● Work order
Only one span is wanted from the lines below: from the one with "The image size" up to and including the one with "above StringBuilder method". Copy it exactly, without images.

-------- Records --------

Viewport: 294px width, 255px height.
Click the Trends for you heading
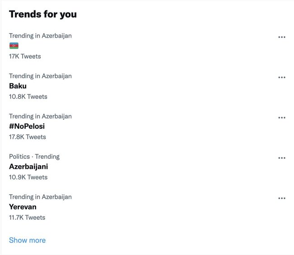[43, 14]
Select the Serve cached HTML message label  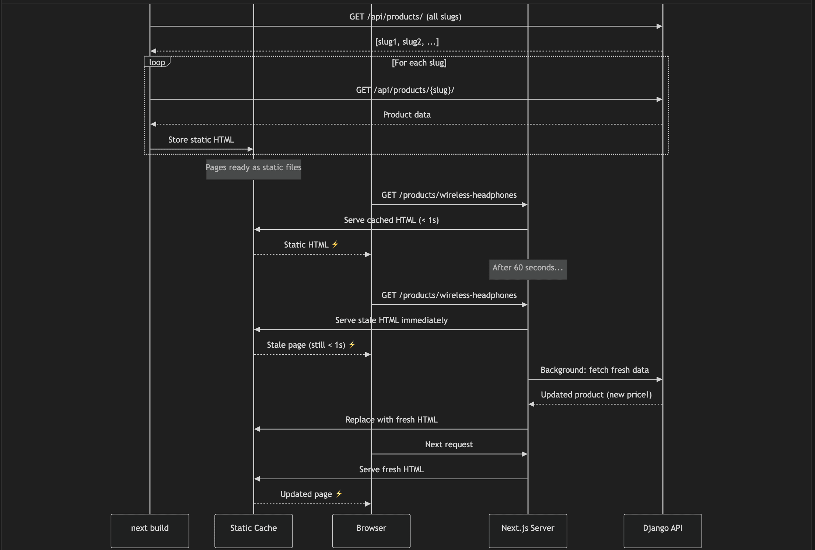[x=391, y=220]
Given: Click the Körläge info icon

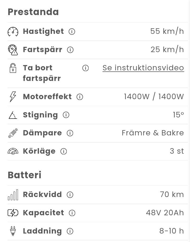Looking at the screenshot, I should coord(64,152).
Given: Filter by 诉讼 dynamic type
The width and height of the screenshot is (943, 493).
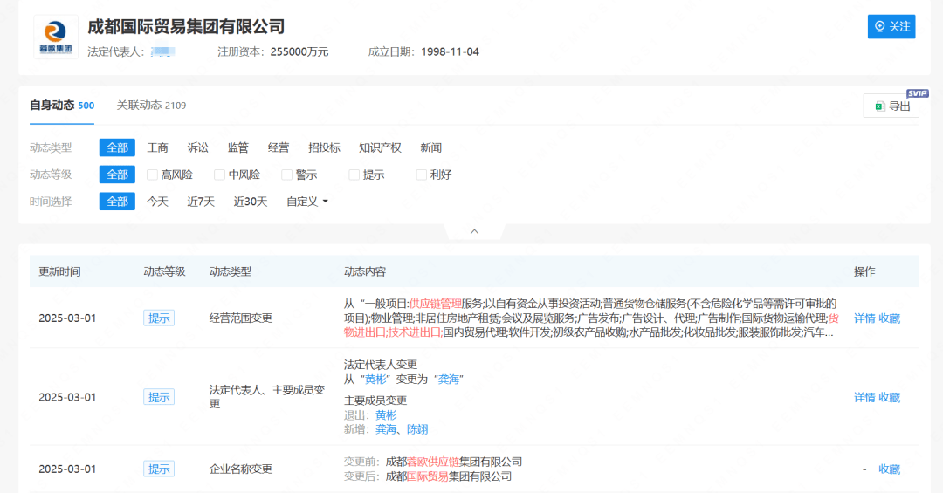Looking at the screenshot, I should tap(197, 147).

--------
-------- Records --------

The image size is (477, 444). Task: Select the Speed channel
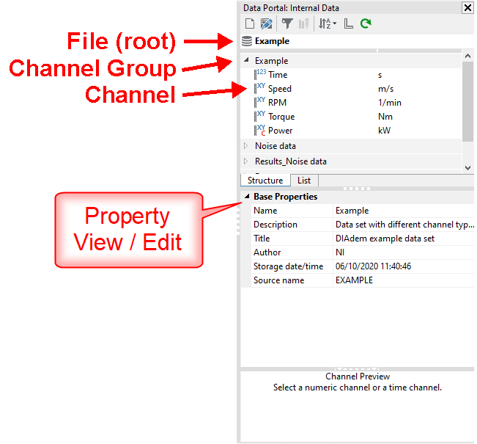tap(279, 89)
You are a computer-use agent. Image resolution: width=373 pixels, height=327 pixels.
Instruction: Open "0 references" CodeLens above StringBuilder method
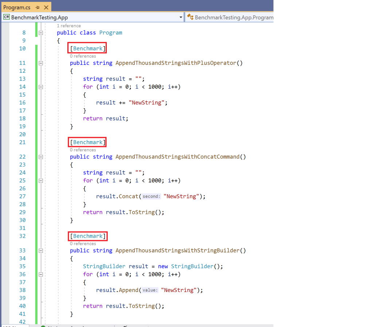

--------

● Final answer
The image size is (477, 444). Task: Select the Speed channel
tap(279, 89)
You are a computer-use agent. Image resolution: width=373 pixels, height=327 pixels.
Instruction: Open "0 references" CodeLens above StringBuilder method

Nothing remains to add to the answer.